Holly, c’est le nom de ta maman… Elle te prend une part des royalties ?
Oh non !!
Sérieusement, elle a produit une partie de ce disque, c’est ça ?
Oui en effet.
Appeler l’album par son prénom c’était une façon de la remercier pour ça, et peut-être pour le reste ?
Oui. Pour moi, ça a été une décision très facile à prendre, les dix premières secondes où je réfléchissais à un nom d’album. Elle a soutenu cet album, et puis c’est ma mère, c’est elle qui m’a mis au monde, sans elle, je ne serais pas là. Et c’est mon premier album, donc ça tombait sous le sens de l’appeler ainsi.
Tu as 20 ans, tu es jeune, et tu l’étais encore plus lorsque tu as débuté. Tu n’as jamais été tenté par les télé-crochets très à la mode en France, les émissions comme la Nouvelle Star, la Star Academy ? Ce genre d’émissions existe au Canada ?
Oui, mais ça ne m’a jamais tenté, parce que même lorsqu’on gagne dans ces émissions, on ne peut pas écrire ces propres chansons. On est un peu prisonniers des contrats qu’ils vous font signer.
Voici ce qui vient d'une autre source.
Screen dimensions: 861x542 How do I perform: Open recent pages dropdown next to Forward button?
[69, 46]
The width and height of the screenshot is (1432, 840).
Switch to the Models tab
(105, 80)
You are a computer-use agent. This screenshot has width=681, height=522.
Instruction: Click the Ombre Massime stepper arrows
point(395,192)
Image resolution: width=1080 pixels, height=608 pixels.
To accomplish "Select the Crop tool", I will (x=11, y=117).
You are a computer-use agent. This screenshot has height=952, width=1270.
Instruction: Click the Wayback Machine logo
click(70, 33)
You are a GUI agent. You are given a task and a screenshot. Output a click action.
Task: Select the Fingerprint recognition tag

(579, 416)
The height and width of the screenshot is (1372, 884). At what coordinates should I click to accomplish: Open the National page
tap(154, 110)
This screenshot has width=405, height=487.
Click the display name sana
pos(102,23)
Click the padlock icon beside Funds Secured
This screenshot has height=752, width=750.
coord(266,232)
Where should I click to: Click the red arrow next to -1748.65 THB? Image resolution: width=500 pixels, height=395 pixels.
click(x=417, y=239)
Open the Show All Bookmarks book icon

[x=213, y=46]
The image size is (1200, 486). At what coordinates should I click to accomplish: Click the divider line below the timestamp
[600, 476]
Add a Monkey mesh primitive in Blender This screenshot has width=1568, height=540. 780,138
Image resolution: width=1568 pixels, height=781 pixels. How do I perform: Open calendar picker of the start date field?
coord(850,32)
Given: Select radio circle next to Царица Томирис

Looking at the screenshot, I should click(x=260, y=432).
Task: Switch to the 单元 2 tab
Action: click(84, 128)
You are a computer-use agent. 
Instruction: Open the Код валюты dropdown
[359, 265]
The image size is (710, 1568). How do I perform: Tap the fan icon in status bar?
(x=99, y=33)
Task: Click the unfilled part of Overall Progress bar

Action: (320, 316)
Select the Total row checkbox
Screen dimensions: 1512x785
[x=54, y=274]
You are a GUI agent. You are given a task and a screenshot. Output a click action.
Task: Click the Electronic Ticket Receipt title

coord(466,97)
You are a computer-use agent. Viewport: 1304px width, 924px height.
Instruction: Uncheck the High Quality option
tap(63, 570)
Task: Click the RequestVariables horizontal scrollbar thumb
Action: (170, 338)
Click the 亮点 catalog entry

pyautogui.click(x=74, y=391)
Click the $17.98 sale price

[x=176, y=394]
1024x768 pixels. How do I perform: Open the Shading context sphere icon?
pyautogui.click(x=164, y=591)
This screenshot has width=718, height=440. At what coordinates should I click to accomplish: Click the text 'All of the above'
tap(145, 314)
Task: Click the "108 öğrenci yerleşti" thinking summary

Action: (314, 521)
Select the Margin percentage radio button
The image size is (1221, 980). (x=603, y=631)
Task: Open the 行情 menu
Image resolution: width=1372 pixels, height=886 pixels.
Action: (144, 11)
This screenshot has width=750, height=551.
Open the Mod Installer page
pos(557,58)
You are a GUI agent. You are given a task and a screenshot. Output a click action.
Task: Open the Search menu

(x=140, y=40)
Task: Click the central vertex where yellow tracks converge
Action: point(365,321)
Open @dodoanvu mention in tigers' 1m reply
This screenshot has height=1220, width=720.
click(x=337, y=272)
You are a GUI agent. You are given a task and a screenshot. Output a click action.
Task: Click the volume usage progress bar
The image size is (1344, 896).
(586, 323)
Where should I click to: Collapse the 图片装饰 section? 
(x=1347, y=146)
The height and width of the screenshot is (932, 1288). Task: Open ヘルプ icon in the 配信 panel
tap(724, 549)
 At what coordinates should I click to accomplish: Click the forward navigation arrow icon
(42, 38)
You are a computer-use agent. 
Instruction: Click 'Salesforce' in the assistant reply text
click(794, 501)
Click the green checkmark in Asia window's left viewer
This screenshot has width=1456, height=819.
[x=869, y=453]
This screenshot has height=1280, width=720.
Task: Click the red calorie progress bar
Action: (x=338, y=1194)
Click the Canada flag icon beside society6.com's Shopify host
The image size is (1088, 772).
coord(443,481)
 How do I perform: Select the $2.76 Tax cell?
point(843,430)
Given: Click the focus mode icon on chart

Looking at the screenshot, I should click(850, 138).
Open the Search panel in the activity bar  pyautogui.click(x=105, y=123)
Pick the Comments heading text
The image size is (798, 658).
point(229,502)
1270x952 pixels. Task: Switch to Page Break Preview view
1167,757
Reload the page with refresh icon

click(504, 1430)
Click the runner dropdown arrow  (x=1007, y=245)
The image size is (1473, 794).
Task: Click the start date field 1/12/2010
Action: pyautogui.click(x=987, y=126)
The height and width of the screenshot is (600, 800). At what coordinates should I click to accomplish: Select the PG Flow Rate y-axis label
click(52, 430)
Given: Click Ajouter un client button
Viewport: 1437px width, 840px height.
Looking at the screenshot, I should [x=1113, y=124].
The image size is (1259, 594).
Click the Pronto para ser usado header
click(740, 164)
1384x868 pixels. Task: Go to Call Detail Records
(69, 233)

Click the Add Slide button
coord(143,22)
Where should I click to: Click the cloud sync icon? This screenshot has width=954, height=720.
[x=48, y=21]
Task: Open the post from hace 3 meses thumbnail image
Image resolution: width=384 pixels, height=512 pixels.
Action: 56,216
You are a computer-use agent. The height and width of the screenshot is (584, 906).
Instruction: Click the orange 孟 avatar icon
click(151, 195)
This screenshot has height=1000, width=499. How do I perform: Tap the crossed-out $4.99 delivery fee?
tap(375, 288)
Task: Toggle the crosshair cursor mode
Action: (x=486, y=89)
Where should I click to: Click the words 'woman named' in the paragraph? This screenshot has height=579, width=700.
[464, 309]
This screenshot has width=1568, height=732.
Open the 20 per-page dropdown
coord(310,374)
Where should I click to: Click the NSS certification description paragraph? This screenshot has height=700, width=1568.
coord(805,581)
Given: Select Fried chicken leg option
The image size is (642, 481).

On est à la merci des maisons de disques, et moi je souhaitais avoir plus de contrôle, et pouvoir faire les choses à ma façon, écrire mes chansons, pouvoir faire ce que je veux avec ma carrière.
Le clip After tonight, ton single, est plein de références adolescentes, les jeunes autour du feu de bois par exemple. Il n’empêche que tout le monde relève l’étonnante maturité de tes compositions, de ta voix, à tel point que tu dois en avoir marre qu’on te le fasse remarquer ! As-tu une idée d’où te vient cette maturité ? De ton éducation musicale ? De tes origines métissées ?
Je pense que tout ce qui m’arrive aujourd’hui vient de mon environnement familial. Ça m’a aidé, j’ai une grande famille, donc j’apprends beaucoup d’eux, notamment au sujet des rapports humains. Ma famille est géniale, ils me soutiennent vraiment. Et cela fait longtemps que j’écris de la musique, il y avait une période où je ne chantais que des chansons d’amour à propos des filles, j’écoutais de la pop. Puis Jack Johnson est devenu connu au Canada et aux US, et en France aussi d’ailleurs non ? Puis Ben Harper qui a été une influence pour moi pendant longtemps, et j’ai commencé à aimer la musique de Johnny Mitchell. J’ai commencé à être attiré par des artistes un peu plus authentiques qui écrivaient eux mêmes leurs chanson et y mettaient leur âme, contrairement aux artistes qui ne sont qu’un visage. Donc j’ai su dès mon plus jeune âge que je voulais écrire mes chansons. Je voulais que ma musique soit créative et artistique, car ce sont les choses qui sont importantes pour moi. J’essaye vraiment de faire de la bonne musique !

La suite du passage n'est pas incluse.